*WHAT THE TASK REQUIRES*.
All of the data should be copied exactly, with the pictures left out.

*DATA SUPPLIED*.

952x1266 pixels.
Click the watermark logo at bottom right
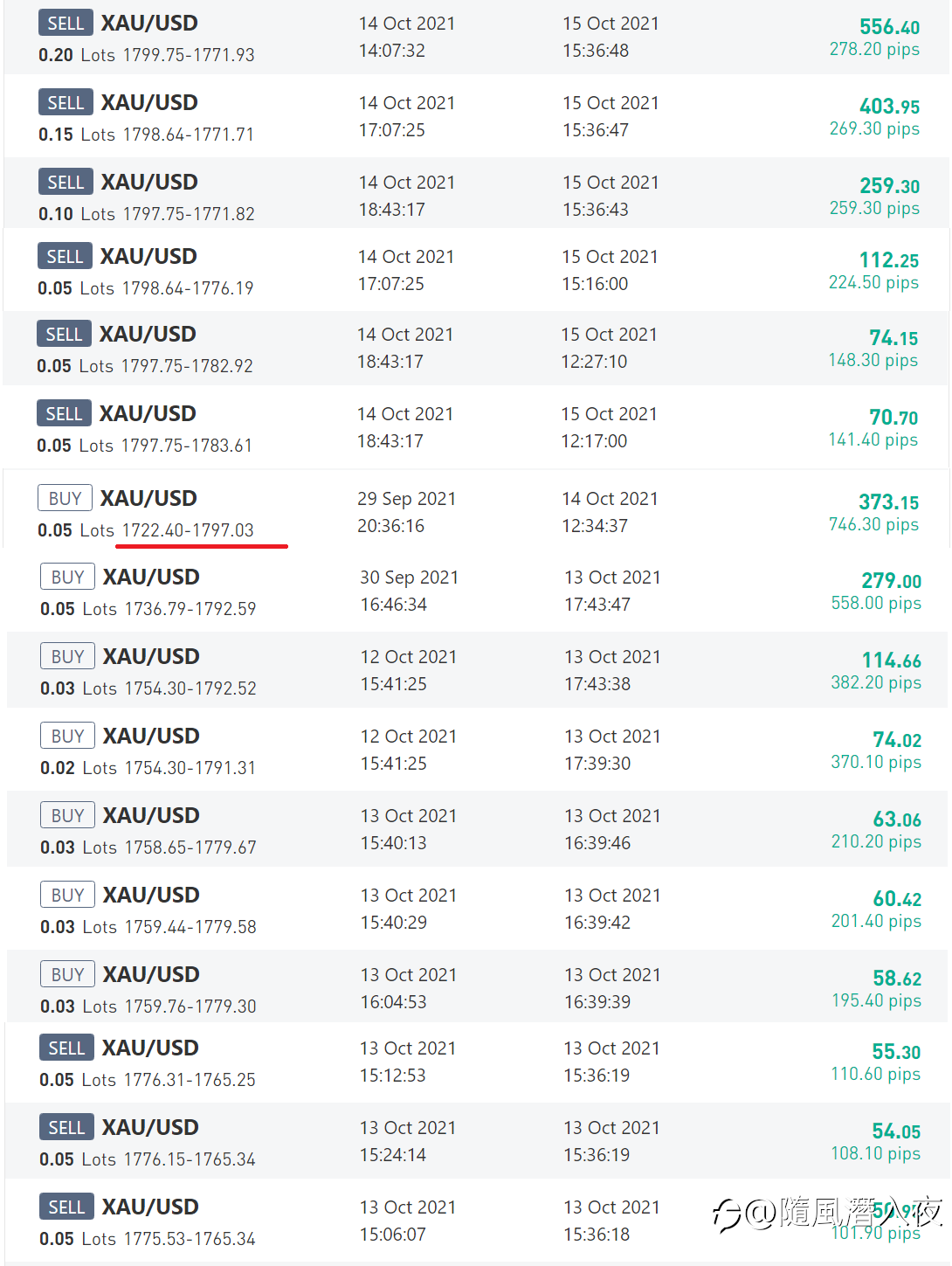828,1214
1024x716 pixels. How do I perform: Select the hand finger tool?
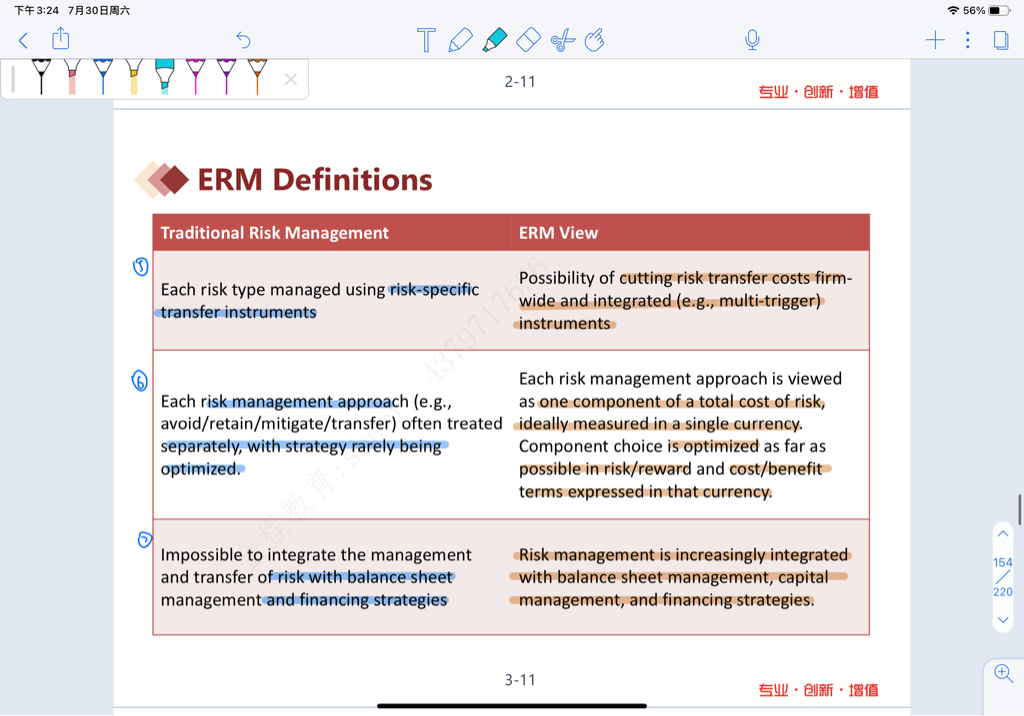coord(595,40)
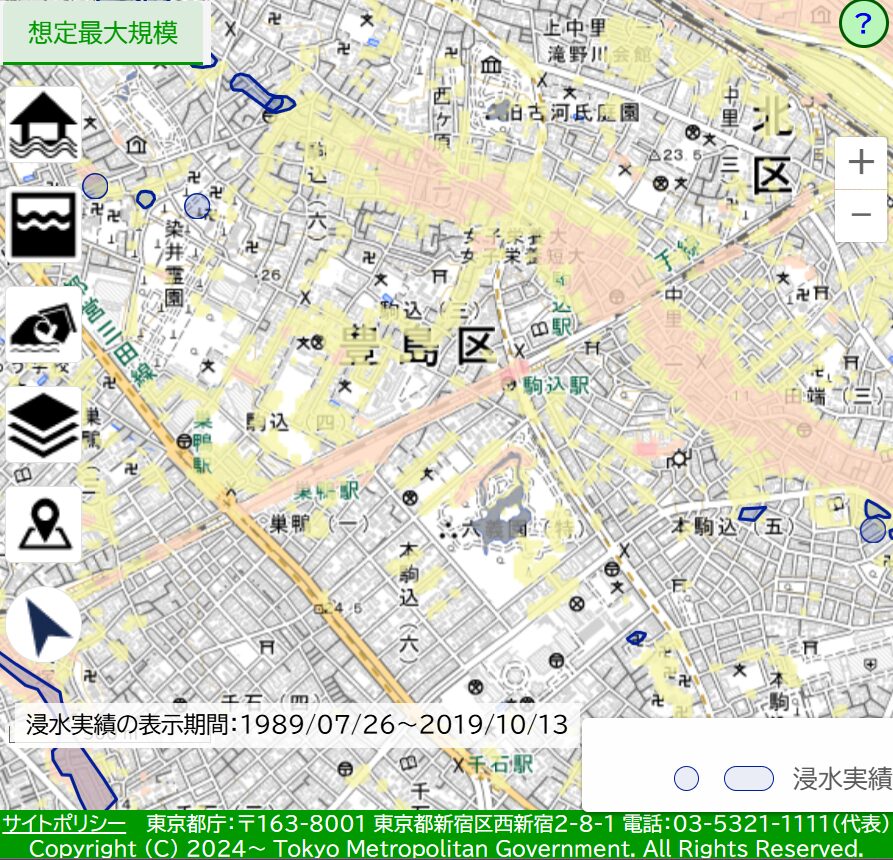
Task: Open the stacked layers icon
Action: (43, 425)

*REPLY TO THE TASK*.
952x1266 pixels.
Click the watermark logo at bottom right
828,1214
1024x716 pixels. How do I perform: Select the hand finger tool?
coord(595,40)
Task: Open the stacked layers icon
Action: (43, 425)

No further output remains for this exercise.